The silence that followed Rowan’s rebuttal made him even more anxious. Then the man spoke again, “Where is your mother? She could have come to get you, correct?”
Rowan shook his head out of habit. “I don’t know her.”
“Is that right?” The lilt in his voice urged Rowan’s eyes upwards. Casual dress. Even tone. Rowan was startled by the face of the man. It didn’t seem like it should match that voice. There was something about the shape of the man’s face that reminded him of a toad. A smiling toad. Only he wasn’t smiling. His mouth was a small, thin line sitting beneath a carefully trimmed mustache. His nose didn’t hook so much as gently point downward, and his glasses were large and almost square. They made his eyes look darker, and Rowan could see an eyebrow raised above the rim of the glasses. He . . . he didn’t believe Rowan. “My boy,” the man murmured, his tone getting softer and striking a nerve within Rowan, “I have to say . . . I know your eyes.” Rowan felt himself freezing over, felt ice in his veins from that moment forward. He went completely still, and this seemed to be exactly the reaction the man was waiting for. A hand much larger than his seized his palm and squeezed and dark eyes narrowed and honed on him as the man leaned close and whispered hastily, “I know your mother, my boy. She was very dear to me.” The whine that left his throat wasn’t human, and it seemed not to offend the man currently squeezing his hand. If anything, it further confirmed his identity. “But she is dangerous.” The urgency in his tone alarmed Rowan, felt real to Rowan. “She is dangerous and I cannot help but be concerned for you.” Rowan felt numb with fear, unable to refute what the man was telling him. He couldn’t open his mouth to tell him that his mother was the kindest, strongest person he knew. He couldn’t tell him that she would never hurt him, he was her child, her only child. “Skinwalkers turn on their own kin, my boy.” It was like the man knew what he was thinking. “Meeting you now for the first time . . . I could never forgive myself if something were to happen to you because of her.”
“ROWAN!”
Frozen. The boy was frozen when he heard his father screaming for him.
The man let him go, and murmured, “Don’t let her hurt you, Rowan.”
The man was gone. He disappeared and his father appeared. His father had seen him, but didn’t follow. Didn’t track him. Instead he pulled Rowan home, and once at home they were packing. Packing and getting ready to leave town again.
His mother was too hysterical to hear what Rowan had to say.
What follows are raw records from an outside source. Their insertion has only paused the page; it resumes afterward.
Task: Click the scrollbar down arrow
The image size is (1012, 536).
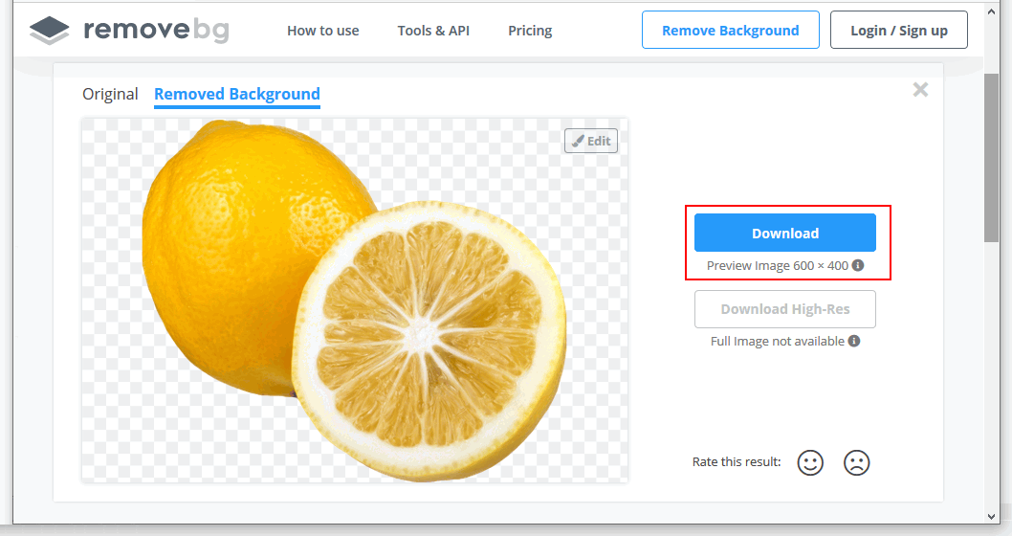Action: tap(991, 514)
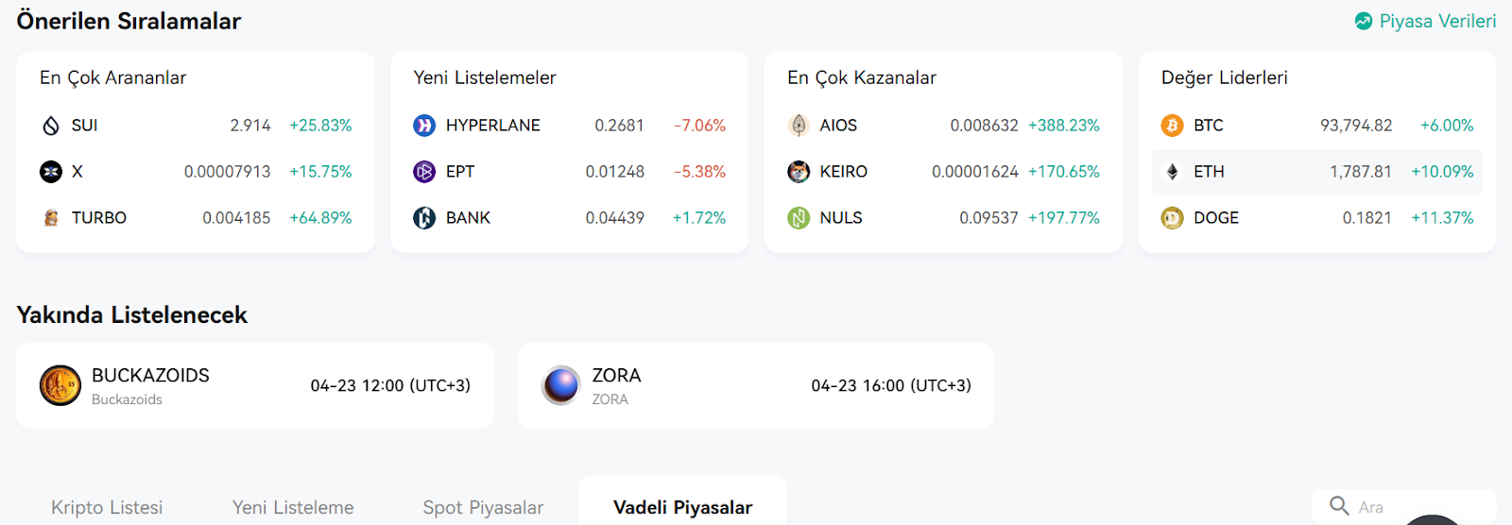Click the KEIRO coin icon
Screen dimensions: 1512x525
pos(799,172)
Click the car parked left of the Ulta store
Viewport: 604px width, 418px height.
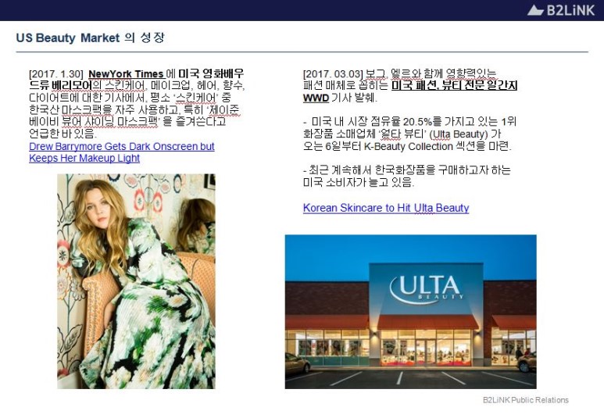[x=297, y=363]
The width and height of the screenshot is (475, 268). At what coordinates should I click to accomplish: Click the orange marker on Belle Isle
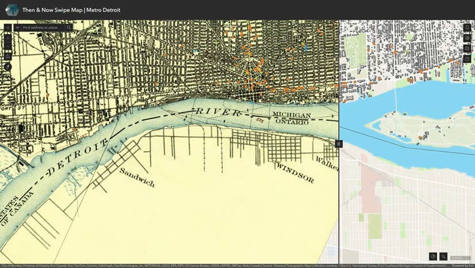click(x=420, y=138)
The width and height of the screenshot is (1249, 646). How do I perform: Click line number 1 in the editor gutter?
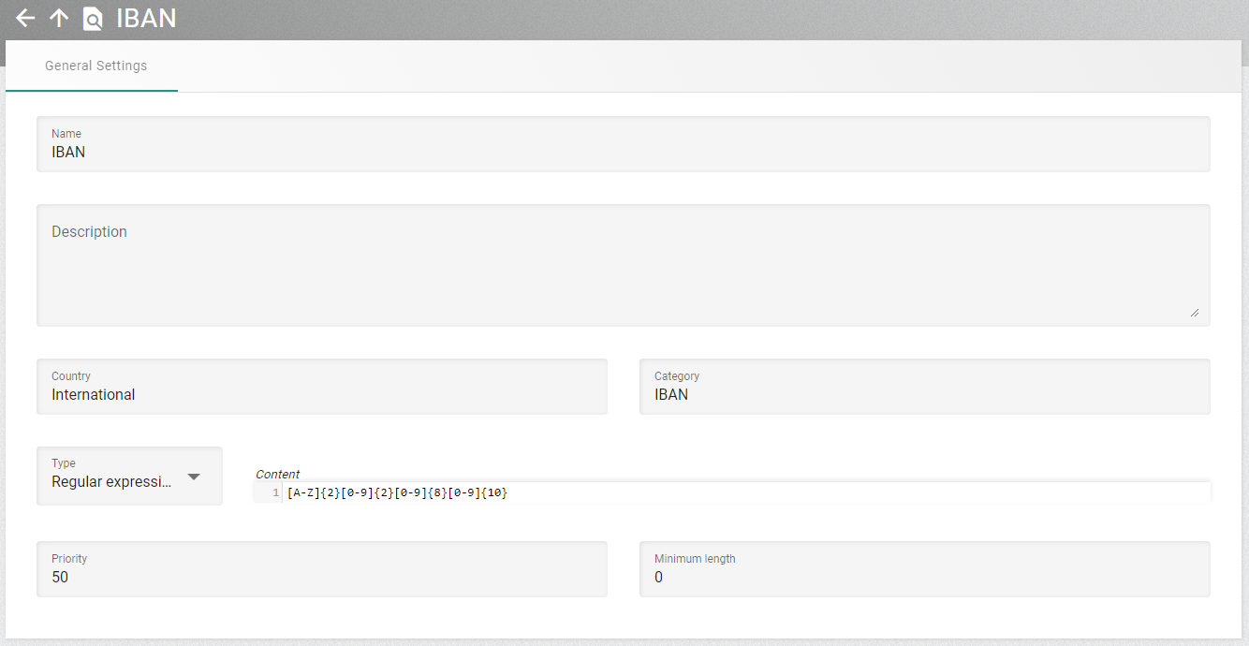[x=275, y=492]
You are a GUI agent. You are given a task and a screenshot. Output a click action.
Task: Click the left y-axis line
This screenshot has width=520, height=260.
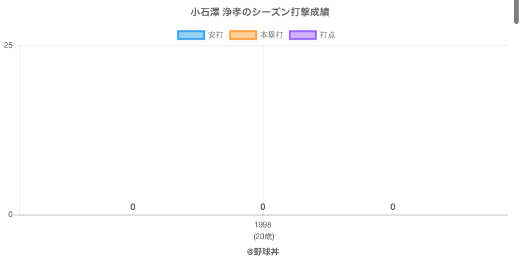click(20, 130)
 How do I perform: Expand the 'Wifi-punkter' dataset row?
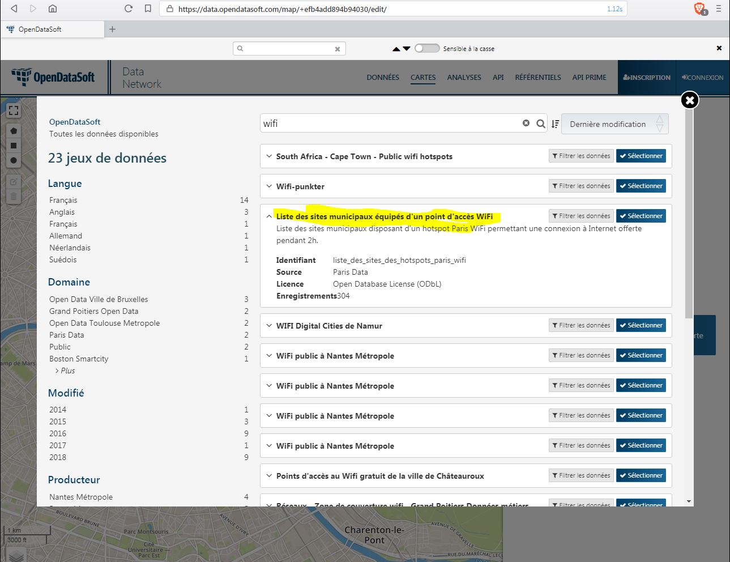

She yelled at his father, spewed rage as he didn’t even defend himself for being late. No matter what, it seemed futile. The man would have found Rowan either way.
As Rowan slept in the backseat of the car with the figments of his imagination acting as his pillow and stuffy, he thought of the man’s words. He knew many things to be right, things his family had told him from the very beginning. He couldn’t imagine their rules as being anything other than their attempts to keep him safe. But the thought of his mother being dangerous lingered. It lingered much longer than he ever wanted it to.
He wished the thought would go away so he could sleep and forget the face of the man who had said those words to him.